Session session = SessionFactory.openSession();
Transaction tx = session.beginTransaction();
for ( int i=0; i<100000; i++ ) {
    Employee employee = new Employee(.....);
    session.save(employee);
}
tx.commit();
session.close();
     The prime step for using the batch processing feature is to set hibernate.jdbc.batch-size as batch size to a number either at 20 or 50 depending on object size. This shows the hibernate container that every X rows to be inserted as batch.  To implement this in your code we would need to do little modification as follows:
Session session = SessionFactory.openSession();
Transaction tx = session.beginTransaction();
for ( int i=0; i<100000; i++ ) {
    Employee employee = new Employee(.....);
    session.save(employee);
 if( i % 50 == 0 ) { // Same as the JDBC batch size
        //flush a batch of inserts and release memory:
        session.flush();
        session.clear();
    }
}
tx.commit();
session.close();
Advantage: Batch processing helps to resolve the problem of OutOfMemoryException.
public void refresh() throws HibernateException;
     This method is used to synchronize the database data with session data. To understand the importance of refresh() method observe the following scenarios.
Case 1: with single session, single time calling get() method
Table

Application code
Session session = SessionUtil.getSession();
session.getTransaction(). begin();

Account account = (Account) session.get(Account.class, 1001);
System.out.println("Before updating the database...");
System.out.println("Name : " + account.getName());
System.out.println("Balance : " + account.getBalance());
// Break .point. go to database and modify the data
System.out.println("After updating the database.. .");
System.out.println("Name : " + account.getName());
System.out.println("Balance : " + account.getBalance());
session.getTransaction().commit();
session.close();
Output:
Before updaticg the database ...
Name : Ashok Kumar
Balance : 5780.0
After updating the database ...
Name : Ashok Kumar
Balance : 5780.0
Explanation
     When we call the get() on session object, it will hit the database and get the data from the database and creates entity object and assign the retrieved data to entity object.

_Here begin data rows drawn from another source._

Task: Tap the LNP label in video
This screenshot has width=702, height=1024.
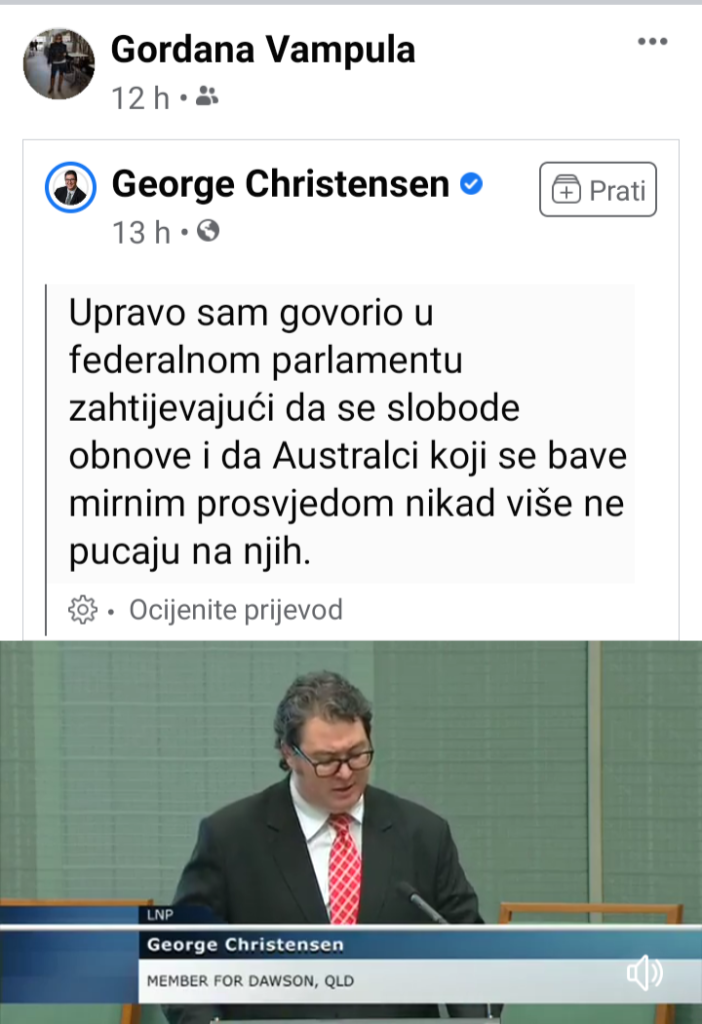Action: (160, 914)
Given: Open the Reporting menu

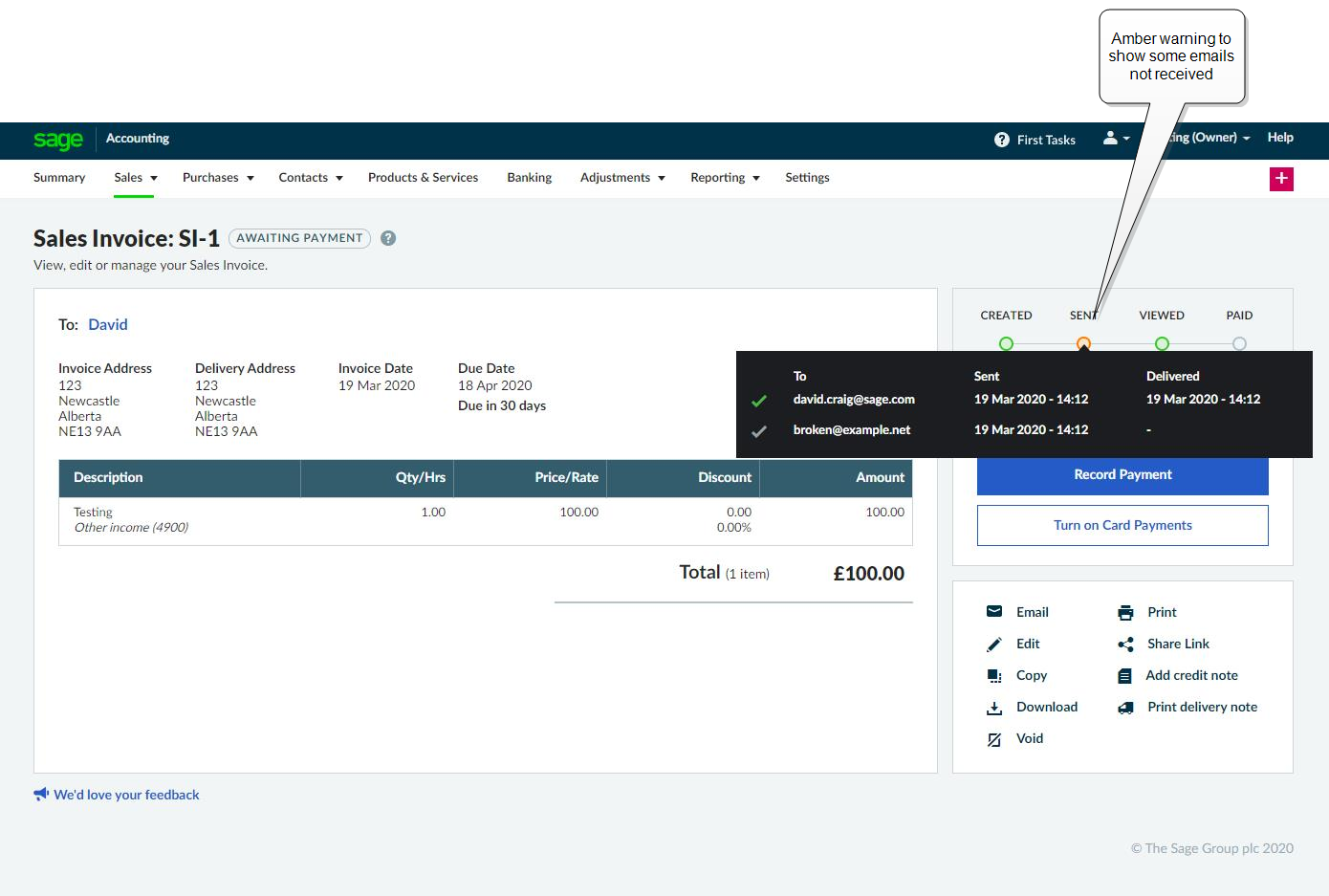Looking at the screenshot, I should (x=725, y=178).
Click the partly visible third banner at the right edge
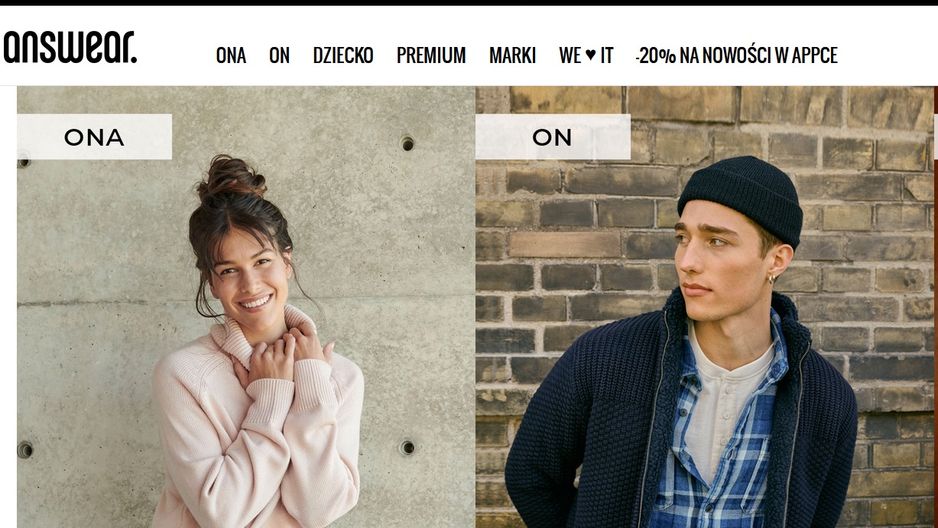 pos(936,307)
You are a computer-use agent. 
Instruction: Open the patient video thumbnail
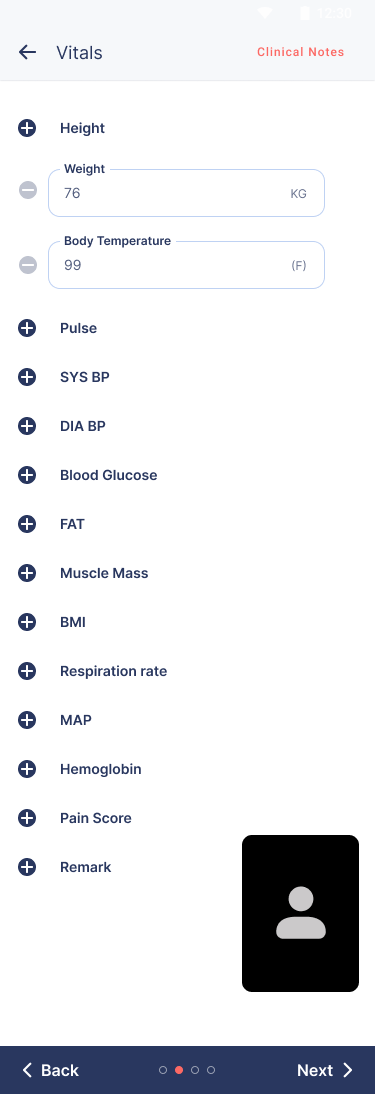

And finally that entity object will be cached on the session object. 

    When we update the data on the database it will not get the updated data. Just it always shows session cached data.

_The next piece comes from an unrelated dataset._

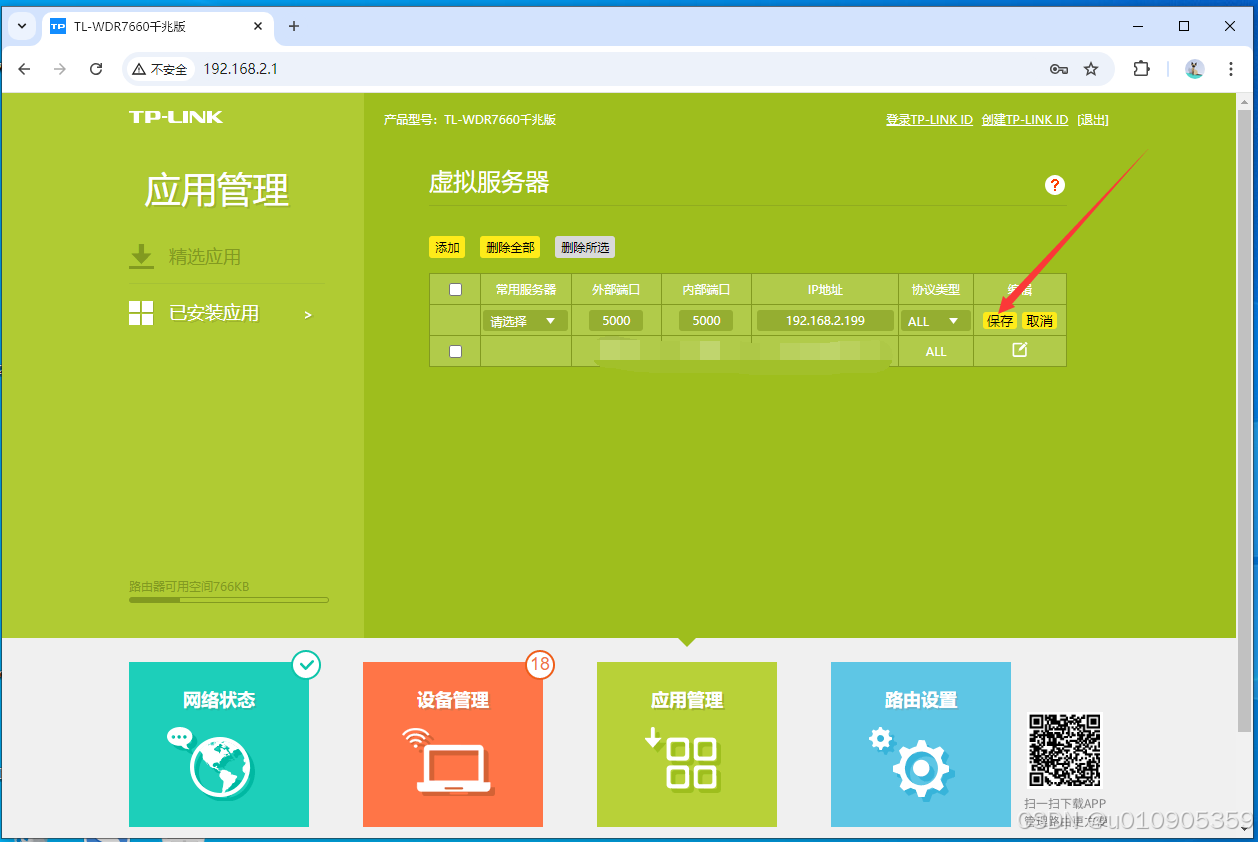
Task: Open the help icon beside 虚拟服务器 title
Action: [x=1054, y=185]
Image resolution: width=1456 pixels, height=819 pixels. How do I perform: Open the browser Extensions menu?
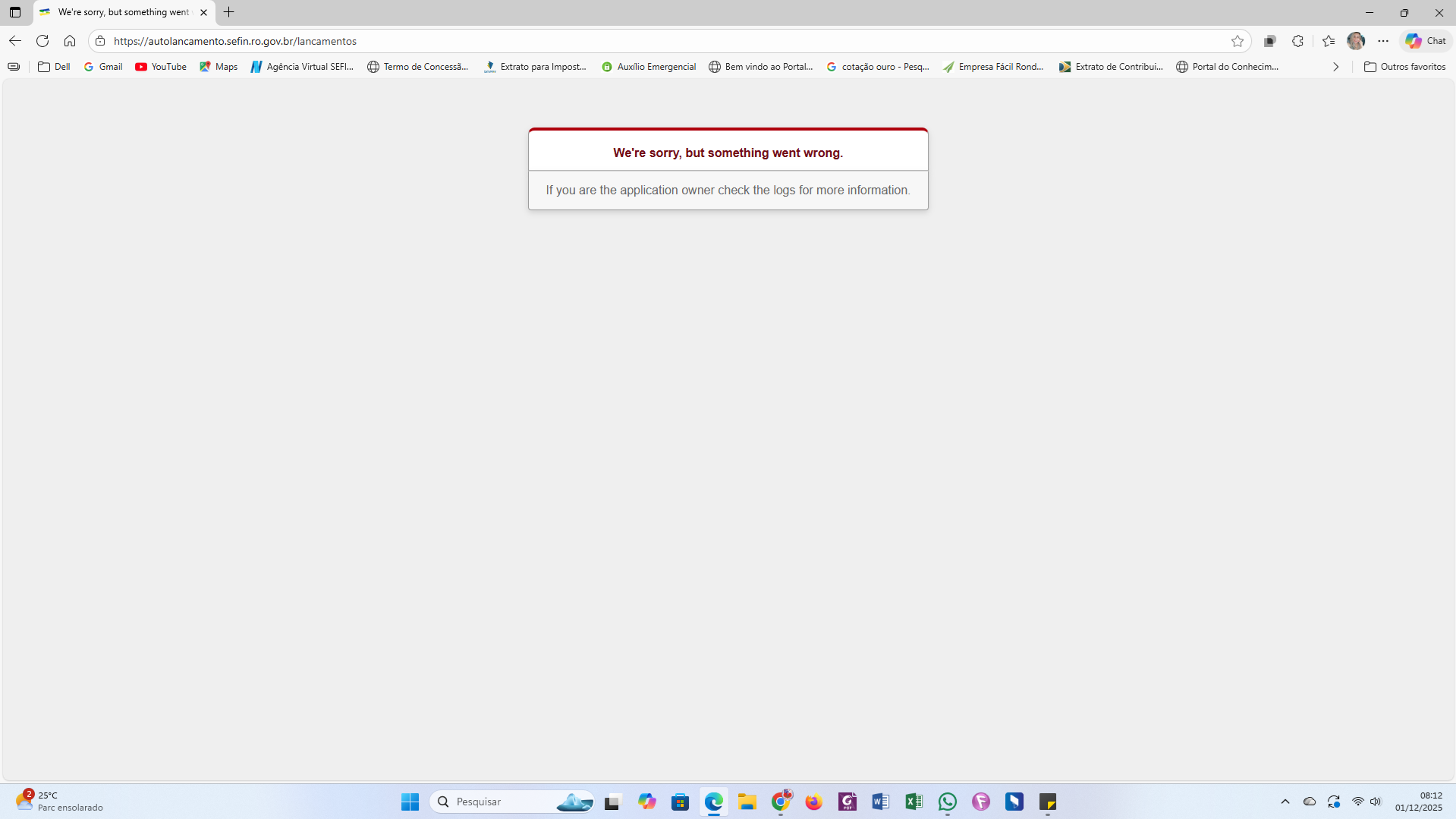pos(1297,41)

Case 2: with single session, multiple times calling get() method
Table

Application code
Session session = SessionUtil.getSession();
session.getTransaction(). begin();

Account account = (Account) session.get(Account.class, 1001);
System.out.println("Before updating the database...");
System.out.println("Name : " + account.getName());
System.out.println("Balance : " + account.getBalance());
// Break .point. go to database and modify the data
account = (Account) session.get(Account.class, 1001);
System.out.println("After updating the database.. .");
System.out.println("Name : " + account.getName());
System.out.println("Balance : " + account.getBalance());
session.getTransaction().commit();
session.close();
Output:
Before updaticg the database ...
Name : Ashok Kumar
Balance : 5780.0
After updating the database ...
Name : Ashok Kumar
Balance : 5780.0
Explanation
     When we call the get() on session object(second time), it will check whether the object is available in session or not. If the object is available in session, it will not hit the database.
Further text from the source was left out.